* [TEXTO DE REFERENCIA]
====

Es lícito reconocer que a los críticos del Tafta no les falta razón. Hay apartados decididamente descabellados. Uno de los componentes del acuerdo más polémicos que trascendió hasta ahora es el llamado ISDS, investor-state dispute settlement. Este mecanismo, que tiende a solucionar los diferendos entre las empresas, les otorga a estas últimas el derecho de atacar a un Estado cuya política representa un obstáculo para su desarrollo comercial. En caso de litigio, por ejemplo, un tribunal multinacional privado como el Icsid puede aceptar una querella de una multinacional contra Francia, Alemania o la Unión Europea. El Icsid es un organismo dependiente del Banco Mundial con sede en Washington que tiene en su haber fallos polémicos. Dos ejemplos: en 2012, el Icsid condenó a Ecuador a pagar cerca de dos mil millones de dólares a la empresa Occidental Petroleum, porque Ecuador cesó de colaborar con la petrolera. En 2010 y 2011, la multinacional Philip Morris recurrió a ese mismo sistema de arbitraje para reclamarles a Uruguay y Australia una indemnización de varios miles de millones de dólares, porque estos dos países habían lanzado una campaña contra el tabaco. Realidades y fantasmas convergen en una megadiscusión que, hasta el momento, se plasmó en torno de cuatro ciclos protagonizados por Karel De Gucht, la comisaria europea encargada del comercio, y Mike Forman, el representante norteamericano. El senador socialista Henri Weber ubica al Tafta como una suerte de batalla mundial por las normas: “Si los norteamericanos y los europeos se entienden, sus normas se impondrán como normas mundiales. De lo contrario, será Pekín o los países emergentes quienes fijarán las suyas”.

====

* [CONSIGNA 1] Según el texto de referencia, ¿en qué ciudad tiene su sede el Icsid?
* [CONSIGNA 2]
Indica, por favor, si cada afirmación coincide con el texto de referencia y cita las palabras que lo deciden.
(a) En 2012 el Icsid condenó a Ecuador a pagar cerca de dos mil millones de dólares a Occidental Petroleum.
(b) Philip Morris reclamó una indemnización a Uruguay y Argentina.
(c) Henri Weber es senador socialista.

====

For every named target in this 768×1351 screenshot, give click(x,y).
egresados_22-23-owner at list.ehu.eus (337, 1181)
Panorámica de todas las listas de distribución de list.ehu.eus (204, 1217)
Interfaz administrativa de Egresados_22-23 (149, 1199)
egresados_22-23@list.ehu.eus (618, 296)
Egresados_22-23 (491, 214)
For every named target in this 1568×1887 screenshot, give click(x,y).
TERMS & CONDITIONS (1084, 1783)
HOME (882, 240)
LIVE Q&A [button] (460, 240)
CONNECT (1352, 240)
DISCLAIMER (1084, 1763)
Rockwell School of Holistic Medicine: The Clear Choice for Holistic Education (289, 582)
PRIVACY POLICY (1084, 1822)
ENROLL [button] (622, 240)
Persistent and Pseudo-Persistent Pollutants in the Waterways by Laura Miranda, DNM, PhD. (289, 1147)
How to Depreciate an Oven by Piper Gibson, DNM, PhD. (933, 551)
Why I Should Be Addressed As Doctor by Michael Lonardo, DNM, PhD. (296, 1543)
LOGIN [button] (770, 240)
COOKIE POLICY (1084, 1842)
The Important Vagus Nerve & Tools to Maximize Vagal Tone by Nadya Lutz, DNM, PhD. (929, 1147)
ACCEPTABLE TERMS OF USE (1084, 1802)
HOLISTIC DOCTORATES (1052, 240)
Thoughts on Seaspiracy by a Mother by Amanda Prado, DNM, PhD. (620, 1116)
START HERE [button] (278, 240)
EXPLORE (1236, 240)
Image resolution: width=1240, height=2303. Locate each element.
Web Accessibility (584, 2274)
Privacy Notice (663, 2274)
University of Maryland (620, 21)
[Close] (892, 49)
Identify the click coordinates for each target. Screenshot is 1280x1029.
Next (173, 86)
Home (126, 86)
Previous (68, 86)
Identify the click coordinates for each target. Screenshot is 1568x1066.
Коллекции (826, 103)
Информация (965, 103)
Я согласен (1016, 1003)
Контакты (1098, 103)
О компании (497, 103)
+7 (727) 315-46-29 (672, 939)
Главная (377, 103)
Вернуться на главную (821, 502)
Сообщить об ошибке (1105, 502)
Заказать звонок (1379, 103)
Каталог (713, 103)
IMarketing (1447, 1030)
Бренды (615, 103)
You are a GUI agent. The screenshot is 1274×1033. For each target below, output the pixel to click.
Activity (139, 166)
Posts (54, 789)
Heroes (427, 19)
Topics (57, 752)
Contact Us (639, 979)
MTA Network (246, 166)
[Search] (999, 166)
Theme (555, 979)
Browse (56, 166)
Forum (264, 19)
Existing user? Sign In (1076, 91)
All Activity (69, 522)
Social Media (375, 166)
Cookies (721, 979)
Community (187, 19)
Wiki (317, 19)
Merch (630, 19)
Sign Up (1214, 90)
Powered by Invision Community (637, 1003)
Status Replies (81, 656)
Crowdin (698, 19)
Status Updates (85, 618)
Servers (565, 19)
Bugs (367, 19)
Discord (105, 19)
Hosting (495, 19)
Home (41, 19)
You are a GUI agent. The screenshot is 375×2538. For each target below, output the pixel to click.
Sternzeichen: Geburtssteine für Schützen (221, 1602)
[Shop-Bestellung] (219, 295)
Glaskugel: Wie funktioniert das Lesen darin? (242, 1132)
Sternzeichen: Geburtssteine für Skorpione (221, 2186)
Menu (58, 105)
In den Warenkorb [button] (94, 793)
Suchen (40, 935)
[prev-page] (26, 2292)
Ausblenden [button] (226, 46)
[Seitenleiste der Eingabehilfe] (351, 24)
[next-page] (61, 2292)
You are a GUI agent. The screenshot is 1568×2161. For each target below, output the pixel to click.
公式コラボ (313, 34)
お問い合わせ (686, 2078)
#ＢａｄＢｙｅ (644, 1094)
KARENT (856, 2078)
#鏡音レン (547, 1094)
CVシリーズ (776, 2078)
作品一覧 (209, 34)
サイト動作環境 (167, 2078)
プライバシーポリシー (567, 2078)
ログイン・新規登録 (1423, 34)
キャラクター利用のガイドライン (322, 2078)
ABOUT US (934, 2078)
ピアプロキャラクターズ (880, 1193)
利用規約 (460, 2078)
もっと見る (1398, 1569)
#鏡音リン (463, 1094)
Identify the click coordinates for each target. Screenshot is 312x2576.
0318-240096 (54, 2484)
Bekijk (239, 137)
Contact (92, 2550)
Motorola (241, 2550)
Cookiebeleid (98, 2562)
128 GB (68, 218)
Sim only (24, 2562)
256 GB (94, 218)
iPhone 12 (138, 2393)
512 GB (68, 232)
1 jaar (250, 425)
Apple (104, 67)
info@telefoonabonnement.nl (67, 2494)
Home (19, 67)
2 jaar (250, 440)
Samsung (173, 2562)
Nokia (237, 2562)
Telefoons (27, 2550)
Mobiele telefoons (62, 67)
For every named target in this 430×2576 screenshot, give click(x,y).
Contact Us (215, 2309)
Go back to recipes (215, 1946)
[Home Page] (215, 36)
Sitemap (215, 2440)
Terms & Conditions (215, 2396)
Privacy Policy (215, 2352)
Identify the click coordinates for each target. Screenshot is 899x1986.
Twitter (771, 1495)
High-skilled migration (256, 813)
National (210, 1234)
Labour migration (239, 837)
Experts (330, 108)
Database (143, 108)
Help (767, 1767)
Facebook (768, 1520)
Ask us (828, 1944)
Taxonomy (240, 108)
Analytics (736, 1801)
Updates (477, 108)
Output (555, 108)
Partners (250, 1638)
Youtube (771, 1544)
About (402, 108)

====

* [SOLUCIÓN DESARROLLADA 1] En Washington.

* [SOLUCIÓN DESARROLLADA 2]
(a) Sí: "en 2012, el Icsid condenó a Ecuador a pagar cerca de dos mil millones de dólares a la empresa Occidental Petroleum".
(b) No: "para reclamarles a Uruguay y Australia una indemnización".
(c) Sí: "El senador socialista Henri Weber".